● Work instructions: Return every line of the records that contains the string "Task". Case counts.

Items stored from a collection:
START

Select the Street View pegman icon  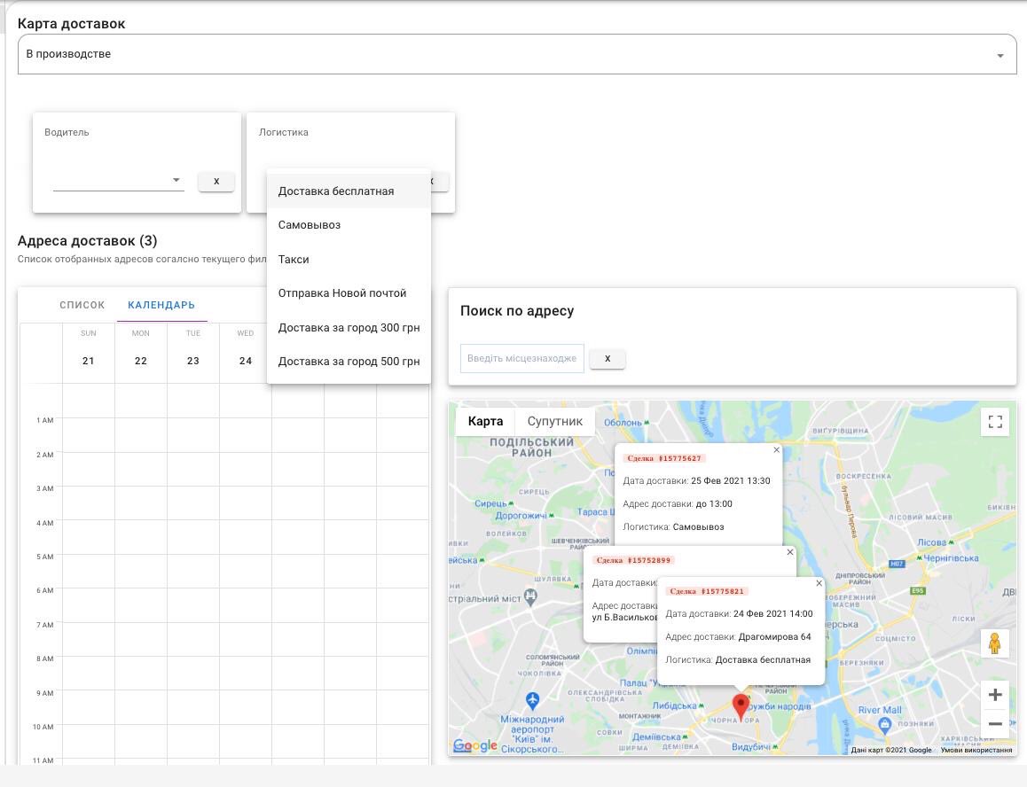click(995, 643)
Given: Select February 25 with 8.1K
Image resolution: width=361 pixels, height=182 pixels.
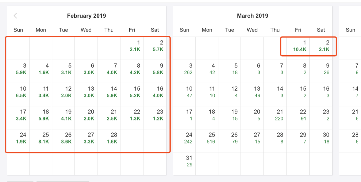Looking at the screenshot, I should pos(41,138).
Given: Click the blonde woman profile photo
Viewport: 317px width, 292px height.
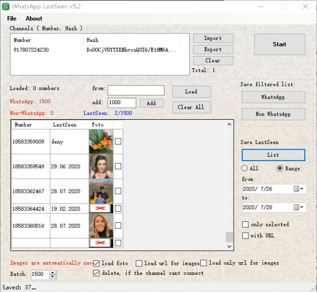Looking at the screenshot, I should [x=101, y=226].
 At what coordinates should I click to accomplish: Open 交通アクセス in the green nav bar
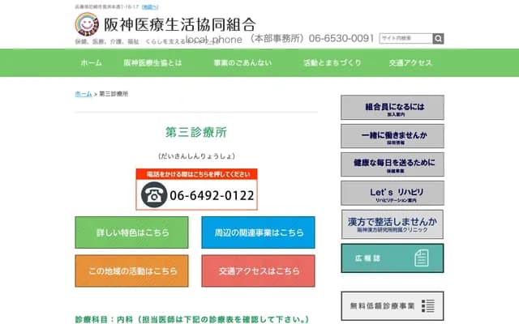[410, 63]
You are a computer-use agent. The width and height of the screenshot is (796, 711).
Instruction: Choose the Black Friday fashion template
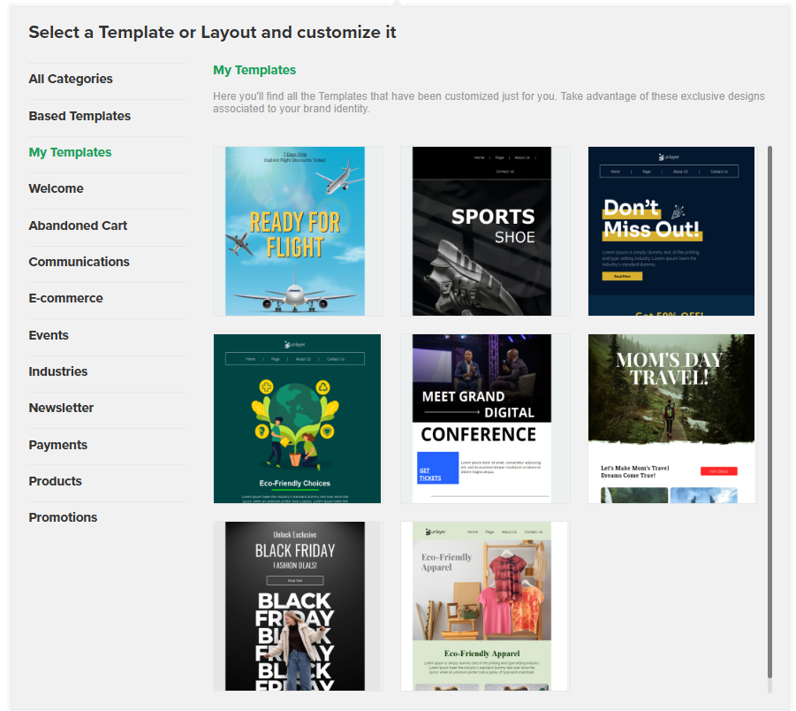coord(295,606)
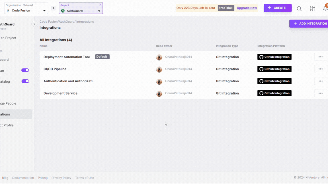328x184 pixels.
Task: Open the Documentation footer link
Action: tap(23, 178)

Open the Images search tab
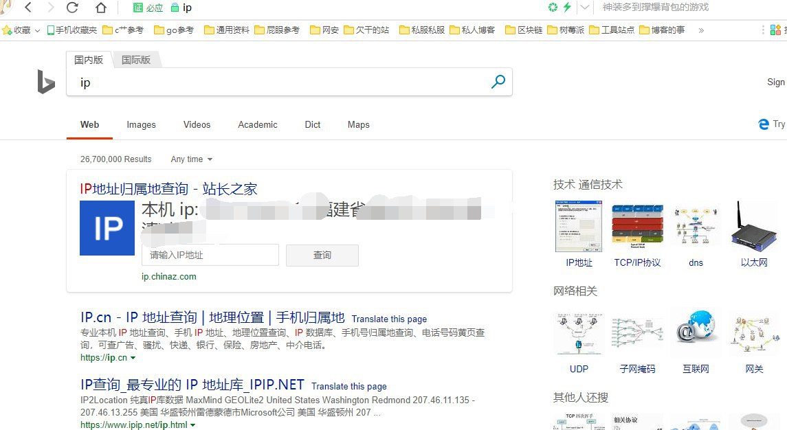click(141, 124)
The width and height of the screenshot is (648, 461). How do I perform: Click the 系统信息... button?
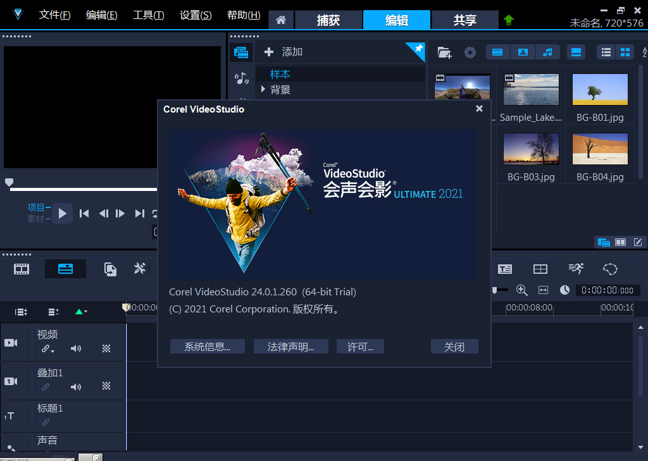coord(207,347)
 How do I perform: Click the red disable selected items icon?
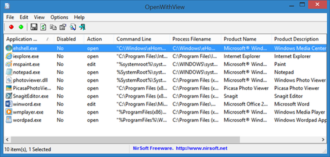click(11, 27)
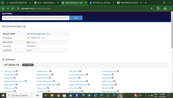Open the tab search dropdown arrow
Image resolution: width=173 pixels, height=98 pixels.
3,3
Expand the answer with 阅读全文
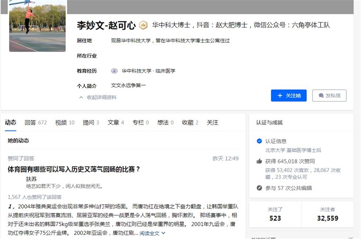This screenshot has width=361, height=239. 150,233
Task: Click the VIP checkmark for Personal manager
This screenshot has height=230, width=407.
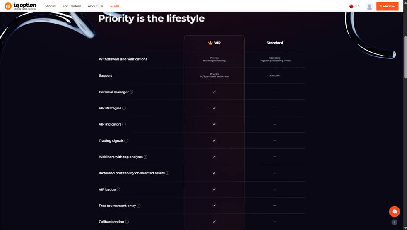Action: click(x=214, y=92)
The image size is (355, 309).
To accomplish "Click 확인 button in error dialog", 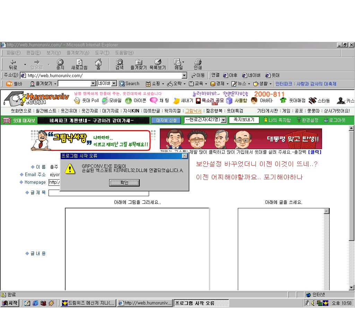I will tap(124, 183).
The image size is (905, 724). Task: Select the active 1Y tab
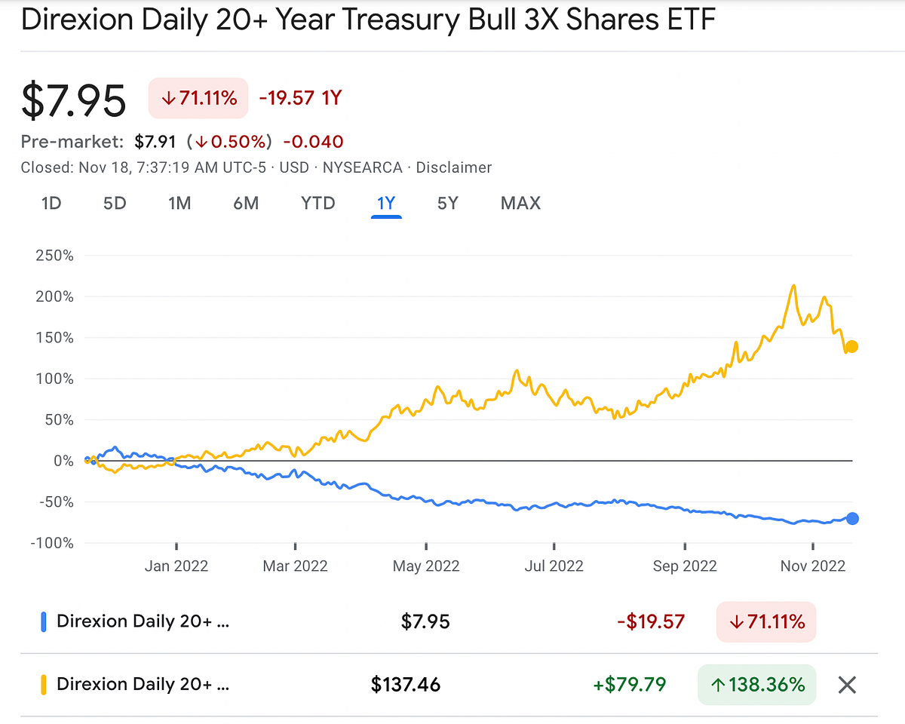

END

● The solution:
Task: Open the Documentation footer link
Task: Click the VIP checkmark for Personal manager
The image size is (905, 724). Task: Select the active 1Y tab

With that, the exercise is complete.